Two unprecedented stem cell transplants successfully tested for Parkinson's disease

BarcelonaParkinson's is a neurodegenerative disease characterized by the progressive loss of neurons that produce dopamine. It is the second most prevalent neurodegenerative disease in Catalonia, affecting approximately 30,000 people, and it requires no care. Now, researchers from Kyoto University and Memorial Sloan Kettering Cancer Center in the United States have demonstrated in two independent studies the safety of stem cell therapies for treating the disease, successfully transplanting stem cells into the brains of participants without dangerous adverse effects. The journal Nature publishes the results, which, although unprecedented, the authors warn that further research is needed to verify the efficacy and benefits of these cell therapies. Studies with few patients in which they have mainly evaluated their safety.

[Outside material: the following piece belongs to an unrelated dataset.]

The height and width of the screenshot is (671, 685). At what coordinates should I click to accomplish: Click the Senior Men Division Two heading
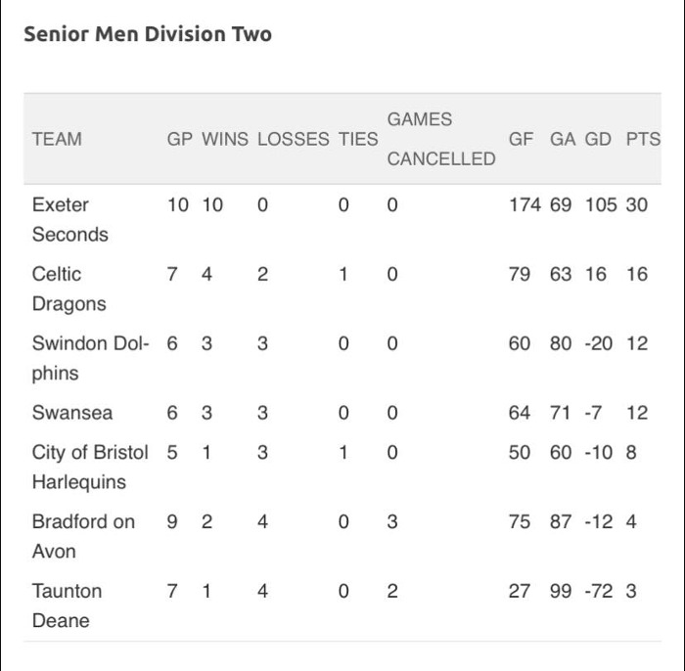[x=147, y=35]

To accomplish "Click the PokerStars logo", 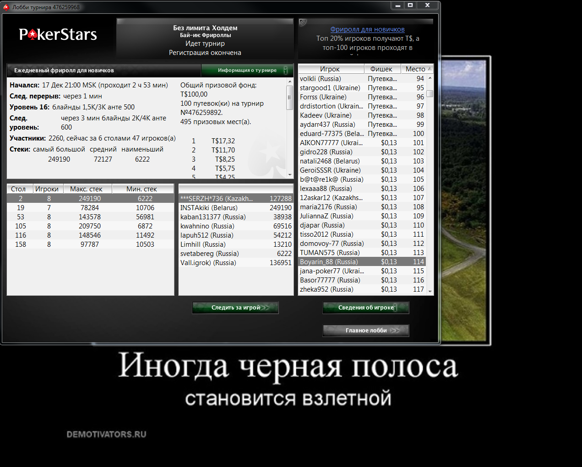I will [58, 35].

Specifically, in one study they have demonstrated the safety of using cells created from adult cells from umbilical cord blood and known as human induced pluripotent stem cells. safe.

Twenty patients

To examine the safety and potential side effects of cell therapy for the disease, Japanese researchers transplanted these cells into seven patients between the ages of 50 and 69. During the one-year study, they observed no serious adverse effects, and the transplanted cells produced dopamine without excessive growth or tumor formation, a risk associated with stem cell therapy. The researchers also observed a decrease in motor symptoms associated with Parkinson's in four of the six participants.

The American researchers performed the transplant on twelve patients with an average age of 67. Specifically, they received an experimental stem cell-based drug, which they tolerated well and also reported no serious adverse events related to the therapy over the following eighteen months. These patients experienced some improvement in motor function. Thus, both studies demonstrate the safety of this transplant and open the door to a potential treatment, although the authors acknowledge that there are limitations such as the low patient participation and emphasize the need for further research.